Come è emerso dalla conferenza stampa, nessuno dei tre papabili in lizza per la Cancelleria era in grado di mantenere ancora a lungo riserbo e nervi saldi. Troppe e troppo insistenti erano diventate le domande dei giornalisti sulla scelta del candidato socialdemocratico. Resistere fino a dicembre avrebbe rischiato di logorare il partito e di regalare tempo e consenso alla signora Merkel. Di qui la scelta di stamane, anticipata, l’altro giorno, da una sorta di miniprogramma di governo di colui che è stato per quattro anni, dal 2005 al 2009, ministro delle Finanze dell’esecutivo di grande coalizione.

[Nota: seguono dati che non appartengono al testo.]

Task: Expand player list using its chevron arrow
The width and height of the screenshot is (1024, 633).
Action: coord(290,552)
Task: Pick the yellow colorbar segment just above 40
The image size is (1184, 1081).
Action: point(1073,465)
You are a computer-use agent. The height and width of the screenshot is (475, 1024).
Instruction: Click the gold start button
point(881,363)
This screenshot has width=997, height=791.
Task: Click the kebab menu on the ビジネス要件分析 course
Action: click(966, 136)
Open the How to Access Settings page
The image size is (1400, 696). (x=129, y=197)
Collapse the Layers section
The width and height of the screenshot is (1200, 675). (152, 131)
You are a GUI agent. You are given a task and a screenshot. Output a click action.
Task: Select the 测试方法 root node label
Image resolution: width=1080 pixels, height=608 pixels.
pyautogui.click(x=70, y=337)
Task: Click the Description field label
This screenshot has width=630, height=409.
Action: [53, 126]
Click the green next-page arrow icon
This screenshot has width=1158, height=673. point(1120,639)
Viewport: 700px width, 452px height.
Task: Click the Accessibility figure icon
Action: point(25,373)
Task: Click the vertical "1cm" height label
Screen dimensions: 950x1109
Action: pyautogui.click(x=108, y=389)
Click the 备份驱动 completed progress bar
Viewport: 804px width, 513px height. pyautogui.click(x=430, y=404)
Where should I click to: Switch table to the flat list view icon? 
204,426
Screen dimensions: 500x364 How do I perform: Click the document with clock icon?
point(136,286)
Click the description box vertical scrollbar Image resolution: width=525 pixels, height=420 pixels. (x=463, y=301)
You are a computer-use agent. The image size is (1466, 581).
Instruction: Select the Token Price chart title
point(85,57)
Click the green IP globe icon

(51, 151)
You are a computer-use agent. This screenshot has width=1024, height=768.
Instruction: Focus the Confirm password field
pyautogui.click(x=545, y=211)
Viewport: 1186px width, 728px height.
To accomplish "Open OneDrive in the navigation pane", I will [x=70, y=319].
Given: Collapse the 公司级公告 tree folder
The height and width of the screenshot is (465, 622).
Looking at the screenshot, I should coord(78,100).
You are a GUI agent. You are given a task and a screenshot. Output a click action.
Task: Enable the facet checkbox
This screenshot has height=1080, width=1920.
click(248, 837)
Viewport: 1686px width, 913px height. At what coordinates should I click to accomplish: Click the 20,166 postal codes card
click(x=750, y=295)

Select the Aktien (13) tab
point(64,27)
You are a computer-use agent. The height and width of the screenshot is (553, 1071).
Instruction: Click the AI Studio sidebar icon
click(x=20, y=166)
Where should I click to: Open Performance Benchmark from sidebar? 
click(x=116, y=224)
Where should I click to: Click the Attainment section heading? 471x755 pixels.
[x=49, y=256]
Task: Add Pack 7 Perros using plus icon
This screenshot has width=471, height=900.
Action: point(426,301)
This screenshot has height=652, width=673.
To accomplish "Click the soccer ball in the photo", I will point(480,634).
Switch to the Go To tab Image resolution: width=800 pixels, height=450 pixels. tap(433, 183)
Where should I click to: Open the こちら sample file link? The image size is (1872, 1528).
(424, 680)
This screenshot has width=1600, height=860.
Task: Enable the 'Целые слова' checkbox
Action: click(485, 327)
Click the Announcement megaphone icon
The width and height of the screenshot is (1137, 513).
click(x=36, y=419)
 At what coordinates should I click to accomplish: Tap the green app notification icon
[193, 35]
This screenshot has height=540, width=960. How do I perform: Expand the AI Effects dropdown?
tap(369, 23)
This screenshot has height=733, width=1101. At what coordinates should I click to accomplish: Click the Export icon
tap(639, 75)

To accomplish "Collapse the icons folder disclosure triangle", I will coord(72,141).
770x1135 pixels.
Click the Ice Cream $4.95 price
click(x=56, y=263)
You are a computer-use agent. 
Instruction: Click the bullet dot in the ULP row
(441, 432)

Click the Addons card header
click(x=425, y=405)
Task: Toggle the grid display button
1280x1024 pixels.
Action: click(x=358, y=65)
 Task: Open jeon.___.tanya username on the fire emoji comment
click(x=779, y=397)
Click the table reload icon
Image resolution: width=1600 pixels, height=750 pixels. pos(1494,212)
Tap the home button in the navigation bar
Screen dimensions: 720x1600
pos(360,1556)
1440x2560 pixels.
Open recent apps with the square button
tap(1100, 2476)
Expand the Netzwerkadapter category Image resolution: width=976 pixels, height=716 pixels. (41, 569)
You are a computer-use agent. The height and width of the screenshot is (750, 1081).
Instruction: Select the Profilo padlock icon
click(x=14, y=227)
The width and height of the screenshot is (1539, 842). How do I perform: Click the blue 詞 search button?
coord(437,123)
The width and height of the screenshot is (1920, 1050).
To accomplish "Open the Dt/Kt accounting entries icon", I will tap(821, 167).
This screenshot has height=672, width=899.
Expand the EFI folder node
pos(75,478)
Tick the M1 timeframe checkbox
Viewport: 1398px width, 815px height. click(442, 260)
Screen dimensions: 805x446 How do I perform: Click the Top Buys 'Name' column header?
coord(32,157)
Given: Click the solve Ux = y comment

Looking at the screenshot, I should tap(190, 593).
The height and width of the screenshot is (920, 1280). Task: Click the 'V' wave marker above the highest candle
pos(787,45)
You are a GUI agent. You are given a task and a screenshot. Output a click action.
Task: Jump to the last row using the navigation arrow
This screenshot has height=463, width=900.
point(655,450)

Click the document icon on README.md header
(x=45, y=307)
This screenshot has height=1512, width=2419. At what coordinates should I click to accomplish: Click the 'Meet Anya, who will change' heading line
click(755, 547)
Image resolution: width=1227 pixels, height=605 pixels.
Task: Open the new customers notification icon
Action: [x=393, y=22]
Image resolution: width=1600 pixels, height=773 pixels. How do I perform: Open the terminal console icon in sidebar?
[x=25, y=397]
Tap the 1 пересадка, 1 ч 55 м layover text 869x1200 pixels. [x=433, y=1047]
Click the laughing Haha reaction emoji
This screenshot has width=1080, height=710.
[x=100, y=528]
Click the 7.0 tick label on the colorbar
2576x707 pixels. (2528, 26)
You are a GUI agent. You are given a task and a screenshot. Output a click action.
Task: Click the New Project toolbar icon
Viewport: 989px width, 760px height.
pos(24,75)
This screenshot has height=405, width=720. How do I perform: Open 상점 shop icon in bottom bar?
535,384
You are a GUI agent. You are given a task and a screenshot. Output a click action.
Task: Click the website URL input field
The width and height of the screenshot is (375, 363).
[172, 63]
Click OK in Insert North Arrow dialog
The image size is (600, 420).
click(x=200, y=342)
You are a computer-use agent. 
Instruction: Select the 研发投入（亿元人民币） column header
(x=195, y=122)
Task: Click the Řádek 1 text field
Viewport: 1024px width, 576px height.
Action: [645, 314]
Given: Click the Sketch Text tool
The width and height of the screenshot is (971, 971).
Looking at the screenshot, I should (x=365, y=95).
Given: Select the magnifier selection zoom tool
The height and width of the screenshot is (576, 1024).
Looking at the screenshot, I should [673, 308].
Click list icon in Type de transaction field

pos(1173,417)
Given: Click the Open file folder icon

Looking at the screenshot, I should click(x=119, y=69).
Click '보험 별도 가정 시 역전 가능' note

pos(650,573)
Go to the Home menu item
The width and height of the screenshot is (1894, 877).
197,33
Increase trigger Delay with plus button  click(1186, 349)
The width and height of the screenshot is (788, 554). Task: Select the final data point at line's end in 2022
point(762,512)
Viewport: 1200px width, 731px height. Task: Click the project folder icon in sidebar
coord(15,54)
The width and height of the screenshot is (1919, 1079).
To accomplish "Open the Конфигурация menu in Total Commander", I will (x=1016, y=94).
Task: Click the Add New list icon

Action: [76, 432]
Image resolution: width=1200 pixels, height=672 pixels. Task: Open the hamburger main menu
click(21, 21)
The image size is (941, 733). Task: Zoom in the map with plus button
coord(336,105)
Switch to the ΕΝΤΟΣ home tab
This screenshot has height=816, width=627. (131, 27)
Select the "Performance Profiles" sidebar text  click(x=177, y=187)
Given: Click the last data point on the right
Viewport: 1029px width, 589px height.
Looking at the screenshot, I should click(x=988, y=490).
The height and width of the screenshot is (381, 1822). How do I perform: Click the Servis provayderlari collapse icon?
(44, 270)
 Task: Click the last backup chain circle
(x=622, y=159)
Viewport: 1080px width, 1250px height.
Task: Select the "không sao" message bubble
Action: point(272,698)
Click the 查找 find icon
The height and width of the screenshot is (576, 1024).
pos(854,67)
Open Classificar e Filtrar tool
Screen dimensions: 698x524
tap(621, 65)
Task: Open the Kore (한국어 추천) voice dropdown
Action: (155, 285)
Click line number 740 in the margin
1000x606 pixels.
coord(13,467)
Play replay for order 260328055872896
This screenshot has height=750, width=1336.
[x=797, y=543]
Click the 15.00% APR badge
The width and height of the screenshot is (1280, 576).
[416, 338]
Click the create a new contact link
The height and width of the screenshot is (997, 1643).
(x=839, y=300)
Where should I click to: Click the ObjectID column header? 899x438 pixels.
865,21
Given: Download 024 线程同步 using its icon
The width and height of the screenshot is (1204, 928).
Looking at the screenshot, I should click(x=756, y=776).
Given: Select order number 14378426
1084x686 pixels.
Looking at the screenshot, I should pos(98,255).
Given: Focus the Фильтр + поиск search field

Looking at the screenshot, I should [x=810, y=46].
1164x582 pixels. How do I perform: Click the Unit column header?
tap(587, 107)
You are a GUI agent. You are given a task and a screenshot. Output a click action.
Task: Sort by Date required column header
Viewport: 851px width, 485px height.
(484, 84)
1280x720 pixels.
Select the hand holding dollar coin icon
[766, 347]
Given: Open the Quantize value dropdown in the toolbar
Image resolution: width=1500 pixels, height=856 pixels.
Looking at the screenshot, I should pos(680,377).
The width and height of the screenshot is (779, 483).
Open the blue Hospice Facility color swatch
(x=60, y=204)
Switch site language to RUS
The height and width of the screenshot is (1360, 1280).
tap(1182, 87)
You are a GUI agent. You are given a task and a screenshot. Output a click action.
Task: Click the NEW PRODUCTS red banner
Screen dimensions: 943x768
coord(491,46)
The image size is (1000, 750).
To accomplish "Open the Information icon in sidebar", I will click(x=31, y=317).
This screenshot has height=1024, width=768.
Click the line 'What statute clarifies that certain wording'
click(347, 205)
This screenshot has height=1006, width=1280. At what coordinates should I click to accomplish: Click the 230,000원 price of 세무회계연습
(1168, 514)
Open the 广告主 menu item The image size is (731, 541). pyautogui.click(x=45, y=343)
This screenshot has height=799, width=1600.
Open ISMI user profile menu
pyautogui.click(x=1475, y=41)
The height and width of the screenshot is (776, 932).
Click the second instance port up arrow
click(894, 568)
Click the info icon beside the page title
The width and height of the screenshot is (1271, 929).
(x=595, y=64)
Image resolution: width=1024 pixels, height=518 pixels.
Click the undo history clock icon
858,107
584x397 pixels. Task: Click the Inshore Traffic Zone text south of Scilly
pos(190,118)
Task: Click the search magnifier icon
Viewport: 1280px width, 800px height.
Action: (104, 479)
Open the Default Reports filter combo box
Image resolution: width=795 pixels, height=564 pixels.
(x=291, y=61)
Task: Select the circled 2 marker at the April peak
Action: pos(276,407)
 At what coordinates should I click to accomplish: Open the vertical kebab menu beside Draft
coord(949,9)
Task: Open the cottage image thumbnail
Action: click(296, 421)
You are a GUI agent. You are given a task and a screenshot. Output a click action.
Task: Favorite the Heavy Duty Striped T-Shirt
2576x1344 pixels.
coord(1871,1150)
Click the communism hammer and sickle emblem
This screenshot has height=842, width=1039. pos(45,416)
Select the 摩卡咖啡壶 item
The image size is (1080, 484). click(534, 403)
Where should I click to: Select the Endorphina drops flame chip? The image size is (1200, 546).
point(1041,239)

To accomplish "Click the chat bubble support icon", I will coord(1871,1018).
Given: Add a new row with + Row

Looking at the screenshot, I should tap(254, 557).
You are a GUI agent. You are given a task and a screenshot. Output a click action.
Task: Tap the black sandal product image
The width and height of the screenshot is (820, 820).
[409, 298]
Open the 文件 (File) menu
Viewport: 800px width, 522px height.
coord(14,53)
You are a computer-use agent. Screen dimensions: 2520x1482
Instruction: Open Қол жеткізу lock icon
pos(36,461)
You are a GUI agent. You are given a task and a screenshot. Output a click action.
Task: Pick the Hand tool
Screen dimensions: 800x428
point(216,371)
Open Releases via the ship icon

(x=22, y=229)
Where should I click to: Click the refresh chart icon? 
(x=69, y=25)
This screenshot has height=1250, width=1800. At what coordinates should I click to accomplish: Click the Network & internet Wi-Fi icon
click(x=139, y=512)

Solo mercoledì mattina, infatti, appariva sulle prime pagine di tutti i giornali tedeschi la notizia che Peer Steinbrück, a oggi semplice deputato al Bundestag, aveva dato alle stampe un documento contenente le proposte socialdemocratiche in materia di regolazione dei mercati finanziari. Il gesto, sembrato estemporaneo sulle prime, è in realtà spiegabile solo alla luce dell’investitura odierna. Steinbrück è pronto a lanciarsi nella prossima campagna elettorale con slogan popolari su temi in grado di ottenere un vasto consenso nell’elettorato di centrosinistra: separazione tra banche di investimento e banche commerciali; tassa sulle transazioni finanziarie; fondo per la ricapitalizzazione delle banche creato con denaro degli istituti di credito e così via.
Ad aver frenato a lungo sul nome di Steinbrück erano stati alcuni settori dell’Spd, in particolare quelli della corrente sinistra del partito, che non ne amano la spigolosità e il rigorismo eccessivi. A sinistra pochi dimenticano che Steinbrück, da ministro, fu tra i principali fautori del pareggio di bilancio e strenuo difensore dell’Agenda 2010, il pacchetto di misure di razionalizzazione dello Stato sociale voluto dall’ex Cancelliere, Gerhard Schröder.
La sua candidatura, come quella di Frank-Walter Steinmeier nel 2009, si iscrive dunque nel solco della continuità riformista dell’Spd. In un momento in cui i tedeschi temono per le sorti del proprio benessere, riconquistato e difeso faticosamente a partire dalla metà degli anni 2000, neanche i socialdemocratici potevano insomma permettersi di scegliere una figura eccessivamente accondiscendente nei confronti dell’Europa. L’Italia è avvertita.